Ming Lei <ming.lei@xxxxxxxxxx> · Fri, 14 Feb 2020 08:40:56 +0800

On Fri, Feb 14, 2020 at 01:30:38AM +0900, Keith Busch wrote:
> On Thu, Feb 13, 2020 at 04:34:13PM +0800, Ming Lei wrote:
> > On Thu, Feb 13, 2020 at 08:24:36AM +0000, Damien Le Moal wrote:
> > > Got it. And since queue full will mean no more tags, submission will block
> > > on get_request() and there will be no chance in the elevator to merge
> > > anything (aside from opportunistic merging in plugs), isn't it ?
> > > So I guess NVMe HDDs will need some tuning in this area.
> > 
> > scheduler queue depth is usually 2 times of hw queue depth, so requests
> > ar usually enough for merging.
> > 
> > For NVMe, there isn't ns queue depth, such as scsi's device queue depth,
> > meantime the hw queue depth is big enough, so no chance to trigger merge.
> 
> Most NVMe devices contain a single namespace anyway, so the shared tag
> queue depth is effectively the ns queue depth, and an NVMe HDD should
> advertise queue count and depth capabilities orders of magnitude lower
> than what we're used to with nvme SSDs.
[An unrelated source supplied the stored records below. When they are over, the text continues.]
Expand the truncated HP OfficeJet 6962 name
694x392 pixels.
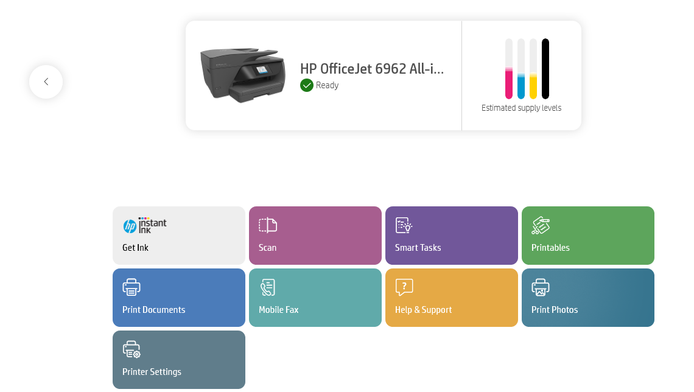pyautogui.click(x=372, y=69)
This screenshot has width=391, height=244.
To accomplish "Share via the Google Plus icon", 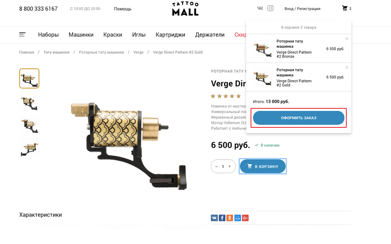I will pos(245,218).
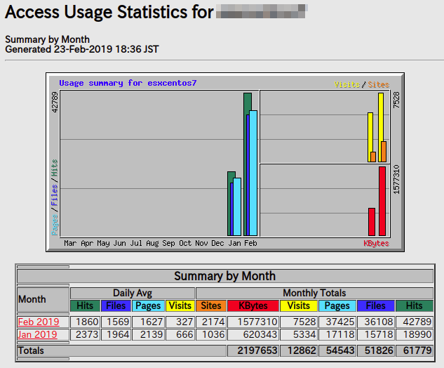The height and width of the screenshot is (368, 444).
Task: Open the Feb 2019 monthly report link
Action: tap(38, 322)
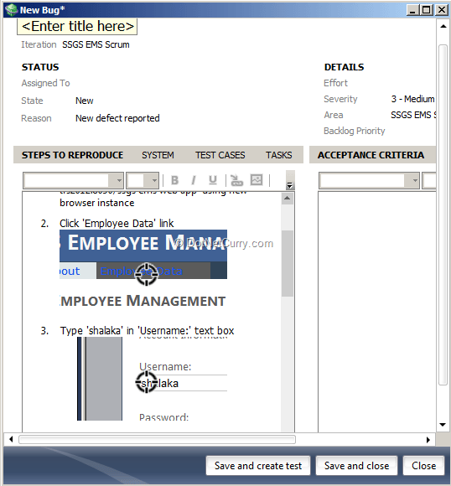Screen dimensions: 451x486
Task: Click the scroll-up arrow in steps editor
Action: pos(288,198)
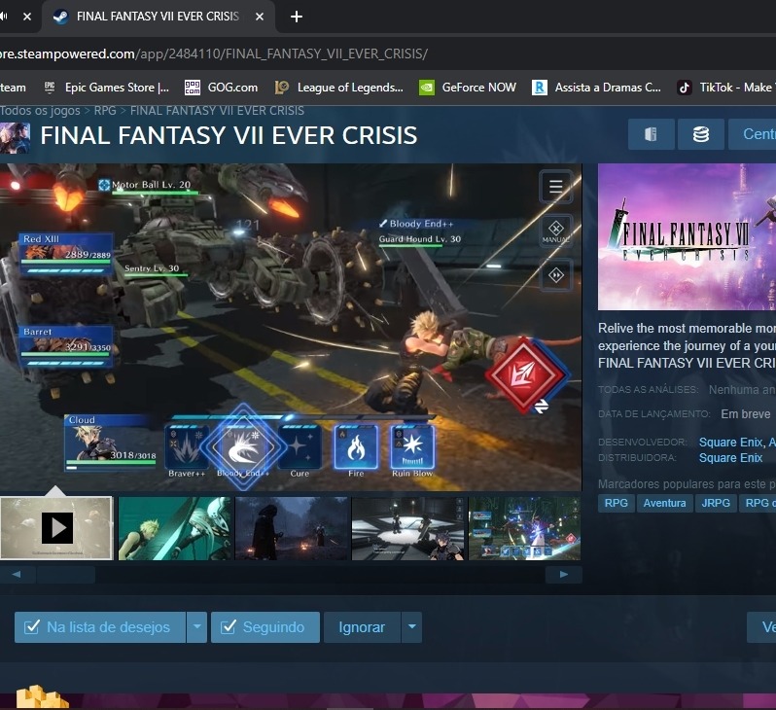The height and width of the screenshot is (710, 776).
Task: Click the book-shaped icon button beside the title
Action: tap(651, 134)
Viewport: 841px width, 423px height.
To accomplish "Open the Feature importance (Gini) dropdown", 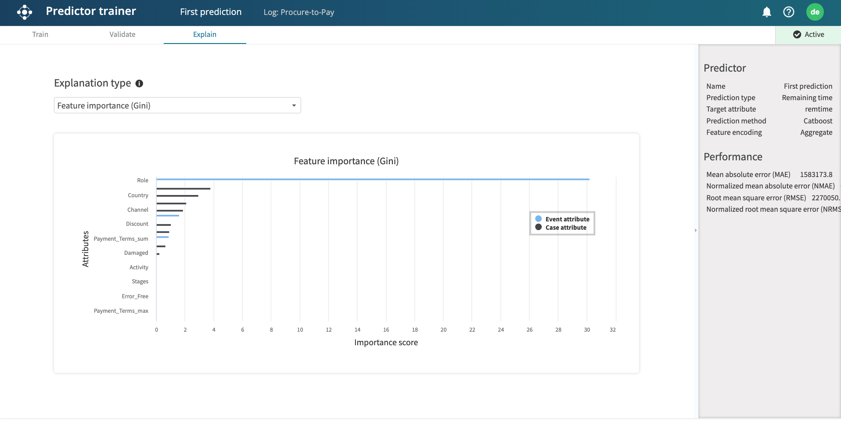I will (177, 105).
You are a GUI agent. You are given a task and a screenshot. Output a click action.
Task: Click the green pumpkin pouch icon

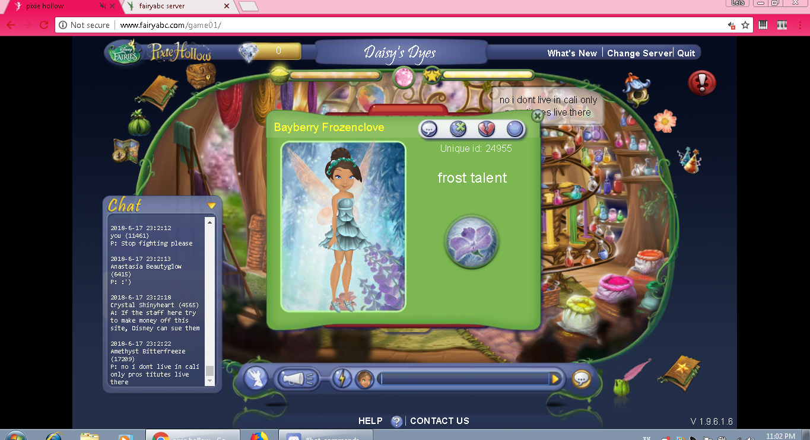[139, 123]
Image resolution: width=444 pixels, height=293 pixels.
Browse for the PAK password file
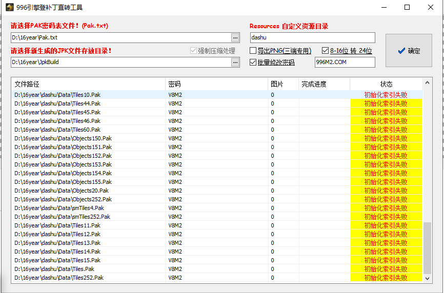point(235,37)

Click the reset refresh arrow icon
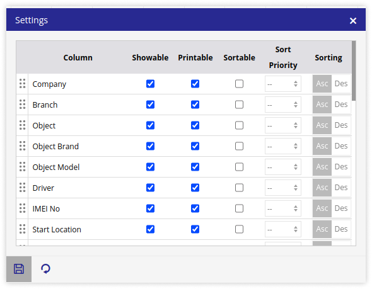[45, 269]
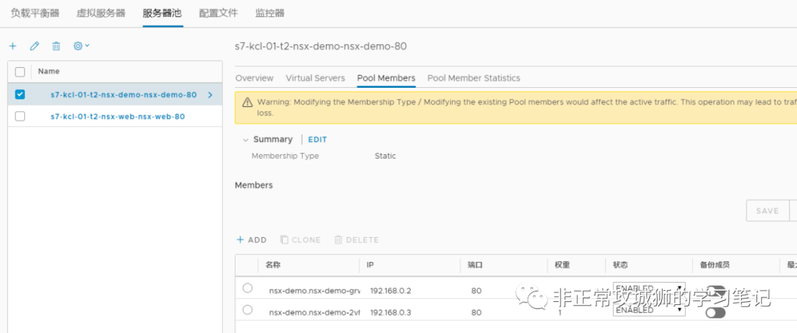797x333 pixels.
Task: Uncheck the s7-kcl-01-t2-nsx-demo-nsx-demo-80 checkbox
Action: (20, 95)
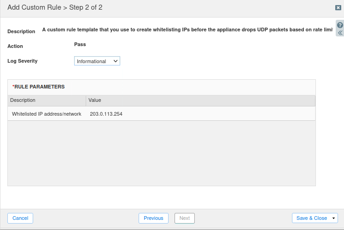Click Save & Close
The image size is (344, 230).
click(311, 218)
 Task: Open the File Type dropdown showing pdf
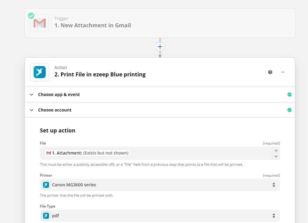(x=160, y=216)
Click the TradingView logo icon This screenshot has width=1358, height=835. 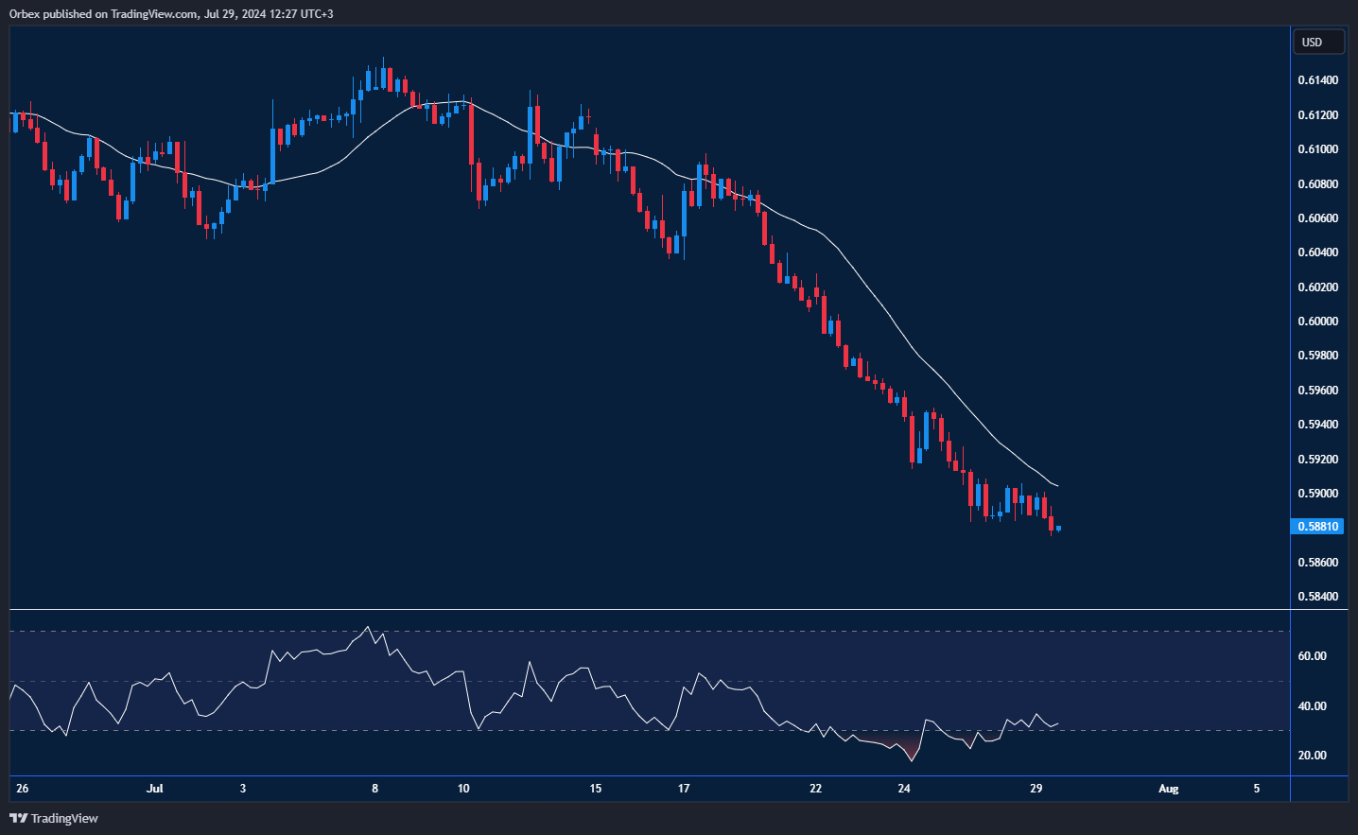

That should get merging and
> BLK_STS_DEV_RESOURCE handling to occur as desired, right?

Right.

The advertised queue depth might serve two purposes:

1) reflect the namespace's actual queueing capability, so block layer's merging
is possible

2) avoid timeout caused by too many in-flight IO

Thanks,
Ming